Introduction
Thank you very much for the opportunity to speak to you today.
The theme of this conference has been how to understand, and respond to, ever more diverse risks: from the rise of populism and geopolitics to the opportunities and threats of new technology; from new forms of financial risk in banks, capital markets and further afield, to the latest trends in stress testing.
Central banks of course worry about these things too, in pursuit of monetary and financial stability. Indeed we are so good at worrying, we may be one of the few groups of people that can make Chief Risk Officers look chilled out by comparison! But historically, for the Bank of England at least, much of that anxiety has been outward-facing, focused on the ways in which private sector balance sheets might overheat, rather than on our own financial exposures. And that reflects the fact that for long periods in the past, our market operations were relatively simple and low-risk.
All of that has changed in recent years as central banks have taken exceptional actions to stabilise economies and financial systems, driving a huge expansion in the scale and complexity of our market operations and balance sheet exposures. Those actions have delivered vital policy outcomes. But they have also led to entirely appropriate demands for central banks to demonstrate the highest levels of professionalism, transparency and accountability in their management of what are, ultimately, public exposures.

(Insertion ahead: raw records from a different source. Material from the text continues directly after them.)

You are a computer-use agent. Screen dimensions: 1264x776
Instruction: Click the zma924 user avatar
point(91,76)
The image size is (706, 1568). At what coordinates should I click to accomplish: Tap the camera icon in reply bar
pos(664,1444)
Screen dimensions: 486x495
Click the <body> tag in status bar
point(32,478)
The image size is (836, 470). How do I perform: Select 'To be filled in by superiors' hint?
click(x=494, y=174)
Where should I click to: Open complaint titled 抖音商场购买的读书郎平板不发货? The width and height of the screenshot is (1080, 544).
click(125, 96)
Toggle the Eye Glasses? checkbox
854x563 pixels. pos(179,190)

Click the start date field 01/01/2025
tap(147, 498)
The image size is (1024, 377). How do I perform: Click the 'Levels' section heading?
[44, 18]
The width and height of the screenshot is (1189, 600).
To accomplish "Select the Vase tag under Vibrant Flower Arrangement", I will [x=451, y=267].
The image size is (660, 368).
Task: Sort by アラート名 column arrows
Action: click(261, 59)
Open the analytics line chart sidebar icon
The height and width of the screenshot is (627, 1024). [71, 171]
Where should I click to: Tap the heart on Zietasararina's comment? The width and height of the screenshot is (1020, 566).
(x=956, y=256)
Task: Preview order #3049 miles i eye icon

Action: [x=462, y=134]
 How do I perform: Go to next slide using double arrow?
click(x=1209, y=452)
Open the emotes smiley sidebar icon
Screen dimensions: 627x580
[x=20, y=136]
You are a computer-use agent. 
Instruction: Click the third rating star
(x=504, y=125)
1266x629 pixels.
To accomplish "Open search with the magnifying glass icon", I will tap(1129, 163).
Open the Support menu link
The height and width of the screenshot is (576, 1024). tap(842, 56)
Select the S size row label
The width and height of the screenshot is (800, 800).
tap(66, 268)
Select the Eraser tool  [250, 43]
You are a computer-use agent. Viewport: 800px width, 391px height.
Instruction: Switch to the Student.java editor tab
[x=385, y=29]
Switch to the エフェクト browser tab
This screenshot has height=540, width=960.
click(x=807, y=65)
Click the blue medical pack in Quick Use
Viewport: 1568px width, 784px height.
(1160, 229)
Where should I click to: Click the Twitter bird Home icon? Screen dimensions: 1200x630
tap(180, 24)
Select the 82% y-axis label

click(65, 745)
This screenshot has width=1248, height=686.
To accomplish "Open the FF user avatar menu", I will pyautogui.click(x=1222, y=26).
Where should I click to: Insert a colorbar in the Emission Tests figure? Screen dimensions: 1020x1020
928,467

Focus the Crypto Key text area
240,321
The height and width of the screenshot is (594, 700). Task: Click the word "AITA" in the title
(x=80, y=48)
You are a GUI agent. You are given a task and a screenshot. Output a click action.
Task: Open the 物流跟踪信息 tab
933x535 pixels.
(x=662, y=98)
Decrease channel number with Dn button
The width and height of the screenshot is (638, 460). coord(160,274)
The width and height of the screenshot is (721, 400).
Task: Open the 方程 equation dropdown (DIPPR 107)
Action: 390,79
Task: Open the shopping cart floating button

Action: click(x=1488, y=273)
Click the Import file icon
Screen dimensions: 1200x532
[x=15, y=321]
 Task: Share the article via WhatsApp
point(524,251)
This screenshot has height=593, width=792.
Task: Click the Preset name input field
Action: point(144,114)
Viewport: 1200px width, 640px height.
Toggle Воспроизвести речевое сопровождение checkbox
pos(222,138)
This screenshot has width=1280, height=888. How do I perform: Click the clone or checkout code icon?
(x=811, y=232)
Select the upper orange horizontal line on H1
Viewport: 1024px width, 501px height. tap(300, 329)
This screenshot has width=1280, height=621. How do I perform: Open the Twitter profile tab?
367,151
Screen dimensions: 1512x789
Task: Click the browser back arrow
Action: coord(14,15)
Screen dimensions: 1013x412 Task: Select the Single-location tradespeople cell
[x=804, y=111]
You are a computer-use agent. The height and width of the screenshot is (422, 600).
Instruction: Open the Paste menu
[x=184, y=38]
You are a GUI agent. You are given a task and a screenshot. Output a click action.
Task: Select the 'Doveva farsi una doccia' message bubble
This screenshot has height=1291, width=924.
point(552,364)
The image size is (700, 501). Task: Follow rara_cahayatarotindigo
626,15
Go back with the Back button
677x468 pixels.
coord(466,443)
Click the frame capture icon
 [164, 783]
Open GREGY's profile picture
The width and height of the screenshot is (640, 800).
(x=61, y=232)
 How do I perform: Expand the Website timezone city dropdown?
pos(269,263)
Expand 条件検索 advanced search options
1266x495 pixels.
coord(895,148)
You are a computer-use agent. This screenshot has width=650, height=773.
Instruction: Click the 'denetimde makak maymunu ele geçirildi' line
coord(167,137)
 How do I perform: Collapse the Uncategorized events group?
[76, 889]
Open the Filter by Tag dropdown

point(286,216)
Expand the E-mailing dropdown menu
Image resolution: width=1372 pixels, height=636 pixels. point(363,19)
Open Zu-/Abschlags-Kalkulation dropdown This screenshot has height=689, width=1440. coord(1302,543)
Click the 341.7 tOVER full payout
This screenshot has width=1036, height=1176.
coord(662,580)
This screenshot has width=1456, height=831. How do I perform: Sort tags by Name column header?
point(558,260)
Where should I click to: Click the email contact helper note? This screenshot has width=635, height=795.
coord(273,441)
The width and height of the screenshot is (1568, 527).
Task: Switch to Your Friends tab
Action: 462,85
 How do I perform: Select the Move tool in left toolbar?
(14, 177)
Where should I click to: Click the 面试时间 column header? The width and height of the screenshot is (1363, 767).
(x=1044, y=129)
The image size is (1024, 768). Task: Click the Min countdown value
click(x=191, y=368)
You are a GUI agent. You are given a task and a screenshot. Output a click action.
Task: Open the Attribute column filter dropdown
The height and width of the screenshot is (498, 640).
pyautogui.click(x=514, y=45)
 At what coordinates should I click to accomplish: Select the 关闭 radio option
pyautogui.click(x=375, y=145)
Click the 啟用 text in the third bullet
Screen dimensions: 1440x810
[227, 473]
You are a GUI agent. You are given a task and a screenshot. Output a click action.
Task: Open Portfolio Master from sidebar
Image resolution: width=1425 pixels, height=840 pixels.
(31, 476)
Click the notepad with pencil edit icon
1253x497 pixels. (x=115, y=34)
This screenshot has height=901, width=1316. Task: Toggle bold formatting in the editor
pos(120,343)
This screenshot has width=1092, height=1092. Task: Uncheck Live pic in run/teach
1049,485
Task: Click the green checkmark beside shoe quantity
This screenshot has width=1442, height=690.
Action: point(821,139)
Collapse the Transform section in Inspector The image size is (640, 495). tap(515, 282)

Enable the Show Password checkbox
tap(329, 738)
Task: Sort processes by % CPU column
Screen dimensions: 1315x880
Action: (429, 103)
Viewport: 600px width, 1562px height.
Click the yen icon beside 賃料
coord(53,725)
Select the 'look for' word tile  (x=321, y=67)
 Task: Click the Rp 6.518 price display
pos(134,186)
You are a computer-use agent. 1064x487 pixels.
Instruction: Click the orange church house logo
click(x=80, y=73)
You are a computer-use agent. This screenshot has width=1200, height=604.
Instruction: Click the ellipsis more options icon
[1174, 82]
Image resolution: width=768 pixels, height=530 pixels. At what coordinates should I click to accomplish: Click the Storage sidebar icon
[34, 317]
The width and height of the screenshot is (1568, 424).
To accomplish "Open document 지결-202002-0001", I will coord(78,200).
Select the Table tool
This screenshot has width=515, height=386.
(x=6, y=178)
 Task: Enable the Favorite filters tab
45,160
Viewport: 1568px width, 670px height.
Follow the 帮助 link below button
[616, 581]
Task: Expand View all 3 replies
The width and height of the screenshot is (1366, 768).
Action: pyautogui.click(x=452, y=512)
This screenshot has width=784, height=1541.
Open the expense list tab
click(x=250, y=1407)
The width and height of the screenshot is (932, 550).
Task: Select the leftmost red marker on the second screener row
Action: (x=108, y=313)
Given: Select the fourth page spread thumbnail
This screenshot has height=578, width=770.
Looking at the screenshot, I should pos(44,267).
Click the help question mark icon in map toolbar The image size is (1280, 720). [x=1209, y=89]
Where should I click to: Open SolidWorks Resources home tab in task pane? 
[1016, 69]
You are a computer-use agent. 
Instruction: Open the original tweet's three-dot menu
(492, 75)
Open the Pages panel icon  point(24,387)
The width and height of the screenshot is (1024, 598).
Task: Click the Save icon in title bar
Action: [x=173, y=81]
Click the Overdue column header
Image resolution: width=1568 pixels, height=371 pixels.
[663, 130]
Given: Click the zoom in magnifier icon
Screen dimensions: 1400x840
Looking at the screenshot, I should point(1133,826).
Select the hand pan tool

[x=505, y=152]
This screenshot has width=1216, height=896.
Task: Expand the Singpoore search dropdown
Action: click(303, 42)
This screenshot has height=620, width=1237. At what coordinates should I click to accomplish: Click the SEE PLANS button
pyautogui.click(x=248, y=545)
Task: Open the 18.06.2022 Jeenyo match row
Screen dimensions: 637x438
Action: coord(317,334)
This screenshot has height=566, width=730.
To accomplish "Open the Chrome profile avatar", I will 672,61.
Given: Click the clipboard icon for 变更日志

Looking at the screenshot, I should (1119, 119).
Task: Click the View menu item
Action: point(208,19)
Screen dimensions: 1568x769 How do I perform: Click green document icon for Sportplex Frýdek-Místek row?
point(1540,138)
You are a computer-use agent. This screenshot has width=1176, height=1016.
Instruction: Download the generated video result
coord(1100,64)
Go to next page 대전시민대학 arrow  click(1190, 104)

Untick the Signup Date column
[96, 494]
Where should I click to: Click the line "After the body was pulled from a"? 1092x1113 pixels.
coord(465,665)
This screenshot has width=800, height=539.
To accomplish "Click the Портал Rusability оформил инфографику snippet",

As Executive Director at the Bank of England in charge of our second line financial risk function, I want to explain how we have responded to these developments: setting out the new framework, structures and tools that we have put in place to monitor and challenge our own financial risk – and illustrating them with some practical case studies. A central goal of our work has been to apply the latest thinking in private sector risk management wherever we can. But that has also highlighted a number of areas where central banks have to handle risk in very different ways to commercial banks. Drawing out those similarities and differences will be a key subsidiary theme of my remarks, and will I hope help frame a lively discussion later in our session today.